** OBJETIVO A **
En el texto sobre justicia penal juvenil, ¿cuántos ejes articula el modelo de justicia restaurativa que se propone?
** OBJETIVO B **
Cita literalmente el pasaje del texto sobre justicia penal juvenil que empieza en las palabras "1. Prevención temprana: se" y concluye tras "desde sus causas.".
** OBJETIVO C **
Escribe la continuación del texto sobre justicia penal juvenil a partir de su última oración.

** FRAGMENTO DEL TEXTO **

---------------

Por otro lado, la ratificación de la Convención sobre los Derechos del Niño (CDN, 1990) y el reconocimiento del plexo normativo internacional en materia de niñez exigen un paradigma centrado en la protección integral, la reinserción social y la responsabilización activa del adolescente. Esta tensión normativa se ve agravada ante demandas sociales en direcciones opuestas: por una parte, víctimas que exigen celeridad procesal y respuestas de “mano dura”; por otra, organismos de derechos humanos que denuncian la estigmatización de jóvenes en contextos de marginalidad. Mientras tanto, el marco legal vigente continúa privilegiando respuestas punitivas sobre estrategias preventivas y socioeducativas. En este escenario, el desafío ético central radica en evitar falsos dilemas, cuestionándose: ¿cómo garantizar los derechos de los adolescentes en conflicto con la ley sin desoír el legítimo reclamo de justicia de las víctimas y de la sociedad?

Lejos de tratarse de objetivos antagónicos –y contrariamente a los enfoques binarios que han polarizado el debate público en términos de “garantismo” vs. “seguridad”-, sostenemos que es posible superar esta falsa disyuntiva. Para ello, se propone un modelo de justicia restaurativa triangulado que articula tres ejes complementarios:

  1. Prevención temprana: se propone implementar políticas basadas en evidencia que ataquen los factores de riesgo concretos (por ejemplo, la exclusión educativa o el consumo problemático de sustancias) mediante mesas intersectoriales que vinculen el sistema de justicia con ámbitos como la salud, la educación y el desarrollo social. De este modo, se busca romper el círculo violencia–marginalidad desde sus causas.

  2. Accountability procesal (responsabilización pedagógica): se busca redefinir la responsabilidad del adolescente desde un enfoque educativo y restaurativo, garantizando efectivamente la audiencia y la participación activa en el proceso. Es decir, que el joven entienda las consecuencias de sus actos y asuma un compromiso de cambio, en lugar de recibir únicamente un castigo acrítico.

---------------

** DATOS SIN PROCESAR **
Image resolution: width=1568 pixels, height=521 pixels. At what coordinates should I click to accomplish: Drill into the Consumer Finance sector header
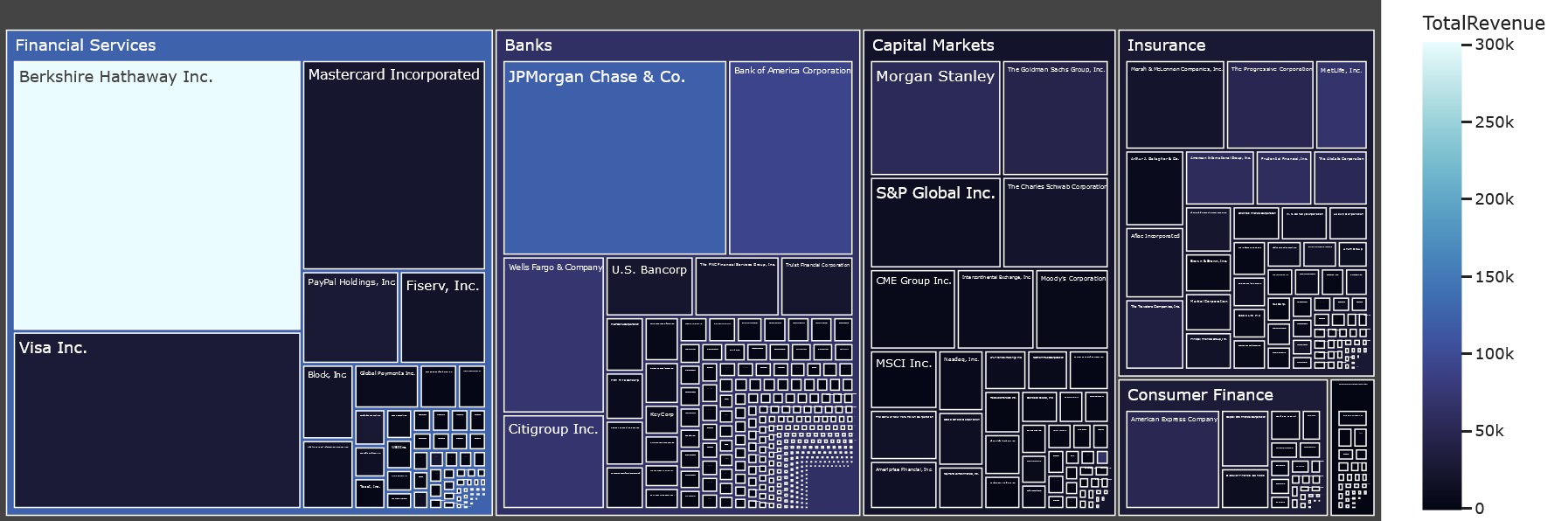1199,395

---------------

** RESPUESTA A **
Tres ejes complementarios.

** RESPUESTA B **
1. Prevención temprana: se propone implementar políticas basadas en evidencia que ataquen los factores de riesgo concretos (por ejemplo, la exclusión educativa o el consumo problemático de sustancias) mediante mesas intersectoriales que vinculen el sistema de justicia con ámbitos como la salud, la educación y el desarrollo social. De este modo, se busca romper el círculo violencia–marginalidad desde sus causas.

** RESPUESTA C **
  3. Reparación integral: se prioriza la restitución del daño a las víctimas, ya sea de forma simbólica o material, mediante acuerdos restaurativos. Con ello, la víctima deja de ser un sujeto pasivo, participando en la definición de la reparación para lograr una sensación real de justicia y cierre.

A lo largo del análisis que sigue se recorrerán algunas de las dimensiones claves para evidenciar que una justicia penal juvenil especializada y coherente con los derechos humanos no solo es posible, sino urgente. El objetivo es delinear un modelo en el cual la protección de derechos y la seguridad ciudadana se retroalimenten en una sinergia virtuosa, desactivando la lógica del chivo expiatorio y avanzando hacia una coherencia institucional con responsabilidad compartida.

I. El discurso punitivista y la prisionización sin estrategias de abordaje.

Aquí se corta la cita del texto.